A veces pienso que no fue un sueño, que fue una realidad tan cierta como esta música suave y lejana que escucho a través del transistor. Y sin embargo, toda aquella atmósfera sombría, todo aquel cúmulo de sentimientos, sólo pudieron ser fruto de una pesadilla surgida entre los restos del alcohol.
Londres, la niebla. Apenas recuerdo mis ojos ávidos, moviéndose agitados en el gris ambiente, intentando localizar entre la bruma unos dedos enguantados; apenas si recuerdo una sombra en movimiento, y mi mano alzándose para hacer una señal. Otra sombra de mayor tamaño se detuvo, chirriando los neumáticos en la fría calzada. Abrí la puerta y descubrí en el interior un hombre con chaqueta de cuero y gorro de lana. No cruzamos una sola palabra mientras me acomodaba en el mullido asiento trasero del taxi.
-Lléveme a Monk’s House, Rodmell.
El hombre no pareció mostrar ninguna extrañeza, como si viajar a Monk’s House fuese lo más normal en su trabajo. En silencio, cruzó las calles de Londres y se dirigió hacia las afueras. No sé cuánto tiempo permanecí con los ojos entornados, envuelta en la oscura telaraña de mis pensamientos. De repente, sin saber cuándo ni como, una mano extraña se posó en mi hombro y me zarandeó suavemente.
-Señorita, hemos llegado.
Aquella voz sin matices no me pareció muy singular. Ese personaje cabizbajo y silencioso no era más que un hombre vulgar, como él se podían encontrar cientos por las calles de Londres.
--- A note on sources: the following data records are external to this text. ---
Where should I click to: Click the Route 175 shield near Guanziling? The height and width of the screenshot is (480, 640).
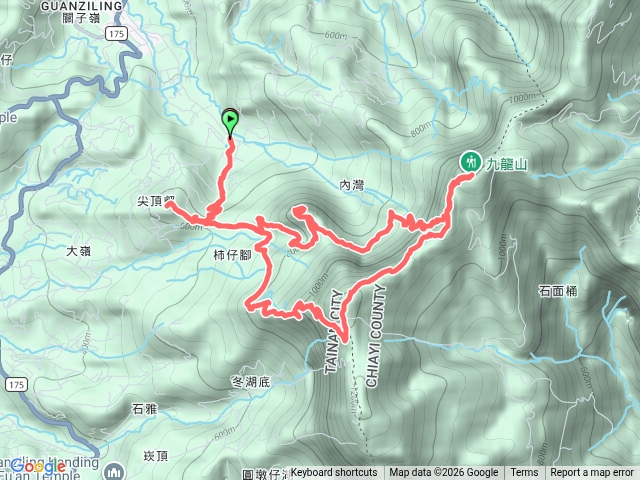(x=116, y=33)
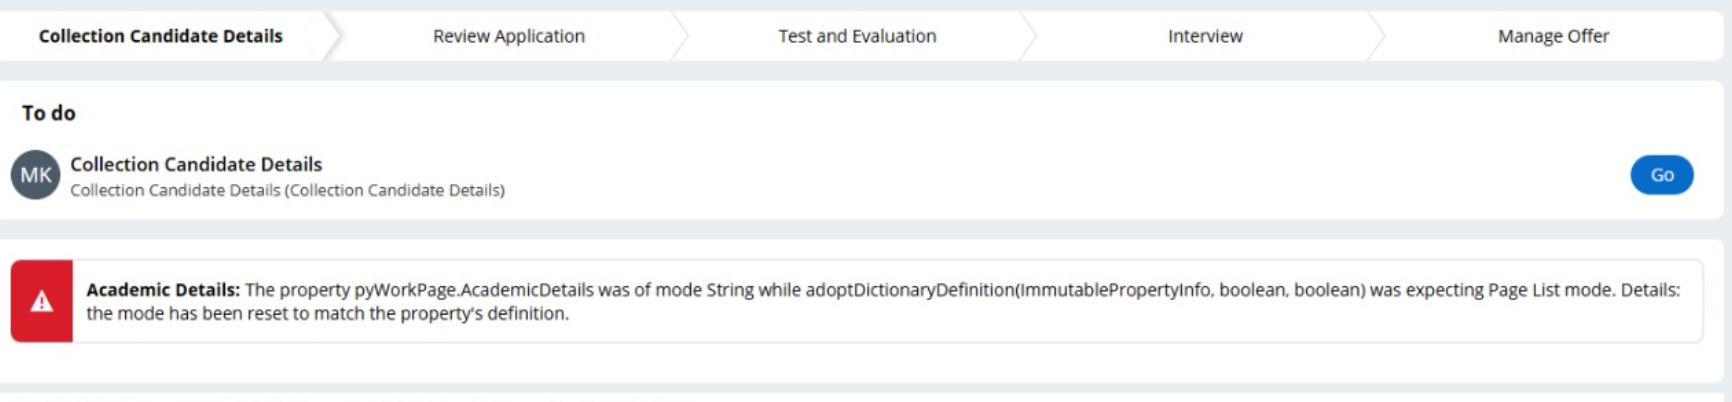Image resolution: width=1732 pixels, height=402 pixels.
Task: Click the red warning triangle icon
Action: coord(42,301)
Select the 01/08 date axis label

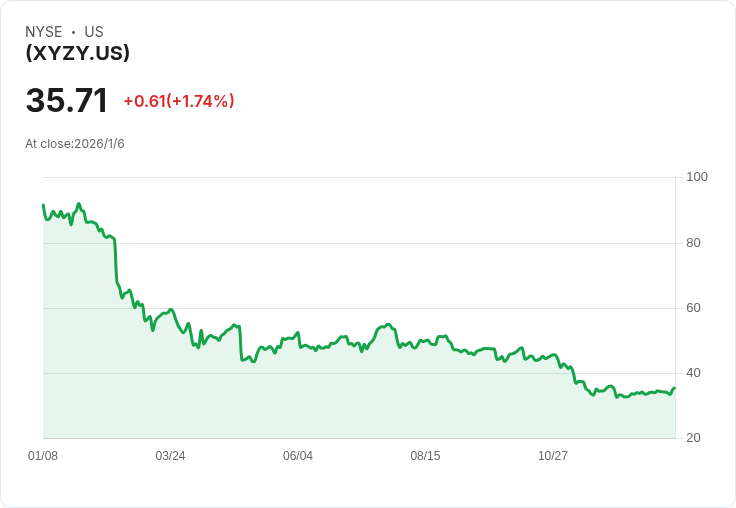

Si abría bien los ojos y aguzaba mis sentidos, podría comprender fácilmente que aquel mundo de ensueño en el que estaba sumergida no era más que una fantasía creada por mi oscura mente. La realidad era mucho más sencilla: había estado en Londres, la tarde era fría y nubosa, había querido visitar la casa de una gran escritora a la que admiraba mucho. Y yo era una simple turista, una de tantas que pasaba sus vacaciones intentando llenar su tedioso tiempo libre con unas historias quiméricas que hacían zozobrar su alma sensible. Bastaba con abrir los ojos, coger el monedero, pagar al taxista y sonreír un poco mientras articulaba unas palabras de despedida. Era suficiente con abrir los ojos. Después podría marcharme a explorar los alrededores con la mirada curiosa y superficial de la turista que viene a comprar cultura de museo.
Pero no podía abrir los ojos. Me sentía clavada al asiento del coche como un árbol a la tierra.
-¿Es que piensa quedarse todo el día en el coche, señorita? –El hombre parecía cada vez más molesto.
Mi terror fue indescriptible. Su voz, ahora autoritaria, me había sobresaltado.
-No, no señor. Ahora mismo me voy. Perdóneme, me había dormido.